課題 A - 本文から、「Existing Home Sales」で始まり「月以降で最大の下げを示した。」までの箇所を一字一句そのまま書き出してください。
課題 B - 次の記述(i)〜(iii)が本文の内容と合致するかを、それぞれ「はい」または「いいえ」で判定し、根拠となる本文の語句を正確に引用してください。(i) 12月の中古住宅販売件数は市場予想を上回った。(ii) 前月の販売件数は上方修正された数値である。(iii) 前年比のマイナスは9ヵ月連続である。
課題 C - 本文に「万件」単位で記載されている数値を、出現順にすべて列挙してください。

Existing Home Sales Tumble To 3-Year Low Even As Rates Decline.
全米リアルター協会(NAR)が発表した米12月中古住宅販売件数は年率499万件と、市場予想の524万件を下回った。3ヵ月ぶりの減少となる。前月の533万件(532万件から上方修正)を6.4%減少した結果、2015年11月以来の500万件割れを迎えた。2018年9月以降の米株安を手掛かりに金利上昇局面から低下に転じただけでなく、価格上昇ペースも鈍化したにも関わらず、積雪など悪天候や在庫逼迫が引き続き重石となったようだ。前年比では10.3%減と10ヵ月連続でマイナスだっただけでなく、2011年5月以降で最大の下げを示した。

記録データ -
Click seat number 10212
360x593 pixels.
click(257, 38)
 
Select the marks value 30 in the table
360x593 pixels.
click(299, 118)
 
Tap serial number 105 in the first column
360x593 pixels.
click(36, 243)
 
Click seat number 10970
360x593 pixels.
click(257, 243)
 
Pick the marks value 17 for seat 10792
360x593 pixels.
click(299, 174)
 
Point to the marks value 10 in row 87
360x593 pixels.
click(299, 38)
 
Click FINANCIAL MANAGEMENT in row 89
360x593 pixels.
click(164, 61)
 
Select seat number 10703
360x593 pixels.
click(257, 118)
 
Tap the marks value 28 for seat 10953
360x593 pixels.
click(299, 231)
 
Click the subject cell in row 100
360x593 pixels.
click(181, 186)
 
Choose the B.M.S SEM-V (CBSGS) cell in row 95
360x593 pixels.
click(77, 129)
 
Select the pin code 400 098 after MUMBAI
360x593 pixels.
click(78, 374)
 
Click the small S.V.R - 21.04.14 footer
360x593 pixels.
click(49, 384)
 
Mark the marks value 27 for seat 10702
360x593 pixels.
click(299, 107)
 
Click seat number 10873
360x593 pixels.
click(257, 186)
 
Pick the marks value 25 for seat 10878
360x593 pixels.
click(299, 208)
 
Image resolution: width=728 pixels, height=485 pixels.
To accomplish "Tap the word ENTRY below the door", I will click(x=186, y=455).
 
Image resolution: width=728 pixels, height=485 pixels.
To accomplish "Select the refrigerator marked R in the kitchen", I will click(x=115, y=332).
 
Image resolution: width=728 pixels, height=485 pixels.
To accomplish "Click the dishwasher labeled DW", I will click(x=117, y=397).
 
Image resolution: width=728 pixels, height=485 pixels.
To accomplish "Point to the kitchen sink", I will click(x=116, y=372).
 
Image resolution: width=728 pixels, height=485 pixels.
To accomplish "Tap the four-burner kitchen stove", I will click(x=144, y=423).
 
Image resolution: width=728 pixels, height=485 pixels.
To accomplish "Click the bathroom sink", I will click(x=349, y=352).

模範解答 A -
Existing Home Sales Tumble To 3-Year Low Even As Rates Decline.
全米リアルター協会(NAR)が発表した米12月中古住宅販売件数は年率499万件と、市場予想の524万件を下回った。3ヵ月ぶりの減少となる。前月の533万件(532万件から上方修正)を6.4%減少した結果、2015年11月以来の500万件割れを迎えた。2018年9月以降の米株安を手掛かりに金利上昇局面から低下に転じただけでなく、価格上昇ペースも鈍化したにも関わらず、積雪など悪天候や在庫逼迫が引き続き重石となったようだ。前年比では10.3%減と10ヵ月連続でマイナスだっただけでなく、2011年5月以降で最大の下げを示した。

模範解答 B -
(i) いいえ:「市場予想の524万件を下回った」
(ii) はい:「前月の533万件(532万件から上方修正)」
(iii) いいえ:「10ヵ月連続でマイナス」

模範解答 C - 499万件、524万件、533万件、532万件、500万件